Exit 0 = full harness works end-to-end. ~30 seconds. Run after any change.

### Manual validation checklist

Documented in `tests/soak/CHECKLIST.md`:
- [ ] Seed 16 accounts against staging using the invite code
- [ ] `--scenario=populate --rooms=1 --games-per-room=1` completes cleanly
- [ ] `--scenario=populate --rooms=4 --games-per-room=1` — 4 rooms in parallel, no cross-contamination
- [ ] `--watch=dashboard` opens browser, grid renders, progress updates
- [ ] Click a player tile → live video appears, Esc → stops
- [ ] `--watch=tiled` opens 4 browser windows in 2×2 grid
- [ ] Ctrl-C during a run → graceful shutdown, summary printed, exit 2
- [ ] Kill the target server mid-run → runner detects, captures artifacts, exits 1
- [ ] Stats query `?include_test=false` hides soak accounts, `?include_test=true` shows them
- [ ] Full stress run (`--scenario=stress --games-per-room=10`) — no console errors, all rooms complete

## Implementation order

Sequenced so each step produces something demonstrable before moving on. The writing-plans skill will break this into concrete tasks.

1. **Server-side changes** — schema alters, register flow, stats filter, admin badge. Independent, ships first, unblocks local testing.
2. **Scaffold `tests/soak/`** — package.json, tsconfig, core/types, logger. No behavior yet.
3. **`SessionPool` + `scripts/seed-accounts.ts`** — end-to-end auth: seed, cache, load, validate login.
4. **`RoomCoordinator` + minimal `populate` scenario body** — proves multi-room orchestration.
5. **`runner.ts`** — CLI, config merging, scenario loading, top-level error handling.
6. **`--watch=none` works** — runs against local dev, produces clean logs, exits 0. First end-to-end milestone.
7. **`--watch=dashboard` status grid** — HTML + WS + tile updates (no video yet).
8. **CDP screencast / click-to-watch** — the live video feature.
9. **`--watch=tiled` mode** — native windows via `page.evaluate(window.moveTo)`.
10. **`stress` scenario** — chaos injection, rapid games.
11. **Failure handling** — watchdog, artifact capture, graceful shutdown.
12. **Smoke test script + CHECKLIST.md** — validation.
13. **Run against staging for real** — populate scoreboard, hunt bugs, report findings.

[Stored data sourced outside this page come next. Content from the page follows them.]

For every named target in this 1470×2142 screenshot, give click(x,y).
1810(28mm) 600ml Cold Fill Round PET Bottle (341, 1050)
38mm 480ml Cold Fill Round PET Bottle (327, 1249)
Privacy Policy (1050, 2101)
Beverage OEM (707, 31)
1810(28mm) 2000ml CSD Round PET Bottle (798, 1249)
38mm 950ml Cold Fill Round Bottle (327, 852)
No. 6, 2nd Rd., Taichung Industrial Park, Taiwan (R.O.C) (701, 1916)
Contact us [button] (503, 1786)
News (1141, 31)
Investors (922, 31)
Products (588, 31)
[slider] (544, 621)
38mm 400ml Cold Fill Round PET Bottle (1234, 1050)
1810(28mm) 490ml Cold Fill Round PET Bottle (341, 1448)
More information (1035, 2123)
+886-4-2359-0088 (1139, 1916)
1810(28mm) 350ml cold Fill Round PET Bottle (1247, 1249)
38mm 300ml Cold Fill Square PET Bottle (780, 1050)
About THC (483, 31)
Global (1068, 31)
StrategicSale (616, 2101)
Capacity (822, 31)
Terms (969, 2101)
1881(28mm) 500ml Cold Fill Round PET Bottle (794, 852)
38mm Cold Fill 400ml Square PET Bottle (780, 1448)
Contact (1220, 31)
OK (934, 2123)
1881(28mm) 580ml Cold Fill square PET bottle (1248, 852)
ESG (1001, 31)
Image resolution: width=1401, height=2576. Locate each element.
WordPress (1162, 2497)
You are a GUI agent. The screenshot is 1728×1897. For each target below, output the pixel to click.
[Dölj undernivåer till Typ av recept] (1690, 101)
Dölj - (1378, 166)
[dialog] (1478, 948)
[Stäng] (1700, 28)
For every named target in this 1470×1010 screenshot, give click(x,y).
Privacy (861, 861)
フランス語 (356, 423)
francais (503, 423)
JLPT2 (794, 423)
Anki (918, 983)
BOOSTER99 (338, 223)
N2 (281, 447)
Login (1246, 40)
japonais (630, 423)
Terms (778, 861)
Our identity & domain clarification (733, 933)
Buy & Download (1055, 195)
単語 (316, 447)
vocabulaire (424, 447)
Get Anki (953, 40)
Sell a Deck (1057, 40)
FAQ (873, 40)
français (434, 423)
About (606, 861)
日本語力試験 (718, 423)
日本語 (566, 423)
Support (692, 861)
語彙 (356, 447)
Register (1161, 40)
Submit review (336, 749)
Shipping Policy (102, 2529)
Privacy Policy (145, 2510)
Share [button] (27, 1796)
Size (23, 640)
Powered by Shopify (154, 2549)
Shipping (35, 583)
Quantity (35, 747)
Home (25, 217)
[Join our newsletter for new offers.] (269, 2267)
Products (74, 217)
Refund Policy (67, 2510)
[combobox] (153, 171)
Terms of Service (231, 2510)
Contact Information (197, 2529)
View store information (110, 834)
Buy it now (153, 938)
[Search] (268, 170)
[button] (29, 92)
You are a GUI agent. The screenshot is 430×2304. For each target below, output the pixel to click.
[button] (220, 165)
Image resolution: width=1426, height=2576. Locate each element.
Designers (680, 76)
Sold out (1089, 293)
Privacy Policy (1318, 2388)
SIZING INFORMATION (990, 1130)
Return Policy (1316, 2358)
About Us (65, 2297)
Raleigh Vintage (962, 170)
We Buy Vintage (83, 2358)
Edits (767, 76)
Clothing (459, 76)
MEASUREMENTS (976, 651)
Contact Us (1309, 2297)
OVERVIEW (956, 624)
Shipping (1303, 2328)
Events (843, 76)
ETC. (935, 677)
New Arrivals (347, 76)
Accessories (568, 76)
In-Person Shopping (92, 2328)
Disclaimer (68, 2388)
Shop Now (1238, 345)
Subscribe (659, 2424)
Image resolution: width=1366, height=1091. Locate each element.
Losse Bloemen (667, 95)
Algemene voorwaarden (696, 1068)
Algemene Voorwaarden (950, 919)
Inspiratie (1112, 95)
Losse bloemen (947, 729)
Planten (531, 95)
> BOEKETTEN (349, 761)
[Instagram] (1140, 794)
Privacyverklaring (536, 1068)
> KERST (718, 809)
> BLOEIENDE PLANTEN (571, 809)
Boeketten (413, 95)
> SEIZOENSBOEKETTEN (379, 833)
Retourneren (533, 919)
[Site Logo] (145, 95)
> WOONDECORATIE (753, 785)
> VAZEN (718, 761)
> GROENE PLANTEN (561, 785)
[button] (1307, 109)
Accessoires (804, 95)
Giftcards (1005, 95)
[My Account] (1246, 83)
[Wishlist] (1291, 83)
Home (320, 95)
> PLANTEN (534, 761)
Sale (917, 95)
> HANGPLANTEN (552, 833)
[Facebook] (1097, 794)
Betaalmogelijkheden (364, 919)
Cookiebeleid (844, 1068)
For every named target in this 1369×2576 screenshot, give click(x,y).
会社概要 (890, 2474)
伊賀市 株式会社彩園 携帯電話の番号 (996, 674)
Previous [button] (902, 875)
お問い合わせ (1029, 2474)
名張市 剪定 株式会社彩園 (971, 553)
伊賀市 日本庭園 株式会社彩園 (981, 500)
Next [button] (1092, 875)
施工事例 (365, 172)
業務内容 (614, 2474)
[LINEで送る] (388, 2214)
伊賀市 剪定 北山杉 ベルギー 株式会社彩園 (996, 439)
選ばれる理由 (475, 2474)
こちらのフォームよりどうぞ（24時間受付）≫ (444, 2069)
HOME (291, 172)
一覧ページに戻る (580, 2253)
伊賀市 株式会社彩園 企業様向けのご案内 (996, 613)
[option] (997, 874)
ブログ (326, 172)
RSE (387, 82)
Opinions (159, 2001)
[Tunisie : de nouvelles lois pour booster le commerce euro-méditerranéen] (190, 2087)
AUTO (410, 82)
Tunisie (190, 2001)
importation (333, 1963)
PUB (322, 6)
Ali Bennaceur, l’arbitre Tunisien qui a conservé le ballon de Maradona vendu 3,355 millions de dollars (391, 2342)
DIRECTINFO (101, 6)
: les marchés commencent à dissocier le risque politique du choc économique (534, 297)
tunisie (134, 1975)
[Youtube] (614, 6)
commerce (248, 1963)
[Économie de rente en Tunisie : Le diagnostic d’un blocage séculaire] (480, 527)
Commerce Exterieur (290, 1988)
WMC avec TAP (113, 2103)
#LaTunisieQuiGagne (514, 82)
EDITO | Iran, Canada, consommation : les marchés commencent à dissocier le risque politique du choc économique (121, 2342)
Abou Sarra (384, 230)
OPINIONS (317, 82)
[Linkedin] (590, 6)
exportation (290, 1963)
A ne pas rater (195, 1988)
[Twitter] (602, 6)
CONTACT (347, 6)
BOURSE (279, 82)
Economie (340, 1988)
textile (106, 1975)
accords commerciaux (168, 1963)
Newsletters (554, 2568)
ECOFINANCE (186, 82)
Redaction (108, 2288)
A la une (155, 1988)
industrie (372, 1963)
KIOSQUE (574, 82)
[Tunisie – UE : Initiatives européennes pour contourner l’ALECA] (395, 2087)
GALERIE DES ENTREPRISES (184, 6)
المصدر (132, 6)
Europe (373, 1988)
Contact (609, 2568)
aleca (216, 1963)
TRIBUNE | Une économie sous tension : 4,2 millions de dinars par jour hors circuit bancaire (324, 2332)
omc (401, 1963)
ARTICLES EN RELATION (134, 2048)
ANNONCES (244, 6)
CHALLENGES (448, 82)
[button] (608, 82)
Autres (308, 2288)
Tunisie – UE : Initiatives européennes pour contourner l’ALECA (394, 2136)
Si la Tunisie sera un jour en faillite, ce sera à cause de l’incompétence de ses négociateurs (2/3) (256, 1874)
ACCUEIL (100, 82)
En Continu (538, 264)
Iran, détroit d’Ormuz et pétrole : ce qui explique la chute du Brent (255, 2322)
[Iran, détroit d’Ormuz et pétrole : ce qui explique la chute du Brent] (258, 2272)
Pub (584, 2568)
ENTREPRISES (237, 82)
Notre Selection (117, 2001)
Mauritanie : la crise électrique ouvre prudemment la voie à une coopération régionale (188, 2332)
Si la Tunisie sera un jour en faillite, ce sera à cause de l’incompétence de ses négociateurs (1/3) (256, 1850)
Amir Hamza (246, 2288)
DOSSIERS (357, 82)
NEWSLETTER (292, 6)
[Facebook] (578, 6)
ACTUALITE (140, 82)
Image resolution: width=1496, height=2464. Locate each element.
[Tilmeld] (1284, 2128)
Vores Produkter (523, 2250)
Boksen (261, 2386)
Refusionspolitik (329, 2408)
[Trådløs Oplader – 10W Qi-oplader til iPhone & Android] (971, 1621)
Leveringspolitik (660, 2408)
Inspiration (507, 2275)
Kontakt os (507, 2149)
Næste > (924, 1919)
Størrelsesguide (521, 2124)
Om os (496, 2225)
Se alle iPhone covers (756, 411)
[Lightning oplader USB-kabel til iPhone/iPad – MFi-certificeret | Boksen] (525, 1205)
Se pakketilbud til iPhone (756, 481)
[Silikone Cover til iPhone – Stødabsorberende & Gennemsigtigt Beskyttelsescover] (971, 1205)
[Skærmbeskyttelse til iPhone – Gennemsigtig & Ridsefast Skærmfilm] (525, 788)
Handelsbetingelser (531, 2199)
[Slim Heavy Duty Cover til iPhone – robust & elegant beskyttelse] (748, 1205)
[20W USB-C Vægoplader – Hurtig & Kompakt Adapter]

If step 6 takes longer than planned, steps 1–5 are still useful standalone.

## Out of scope for MVP

- Mobile viewport scenarios (future `mobile-populate`)
- Reconnect-storm scenarios
- Admin workflow scenarios
- Concurrent scenario execution
- Distributed runner
- Grafana / OTEL / custom metrics push
- Test account stat reset tooling
- Auto-promoting stress findings into Playwright regression tests
- New admin endpoints for account marking
- Admin UI for flagging invites as test-seed

All of these are cheap to add later because the scenario interface and session pool don't presuppose them.

## Open questions (to resolve during implementation)

1. **localStorage auth key** — exact keys used by `client/app.js` to persist the JWT and user blob; verified by reading the file during step 3.
2. **Chaos event set for `stress` scenario** — finalize which chaos events are in scope for MVP vs added incrementally (start with rapid clicks + tab nav + `setOffline`, add more as the server proves robust).
3. **CDP screencast frame rate tuning** — start at `everyNthFrame: 2` (~15fps), adjust down if bandwidth/CPU is excessive on long runs.
4. **Screen bounds detection for `tiled` mode** — default to 1920×1080, expose override via `--tiled-bounds=WxH`; auto-detect later if useful.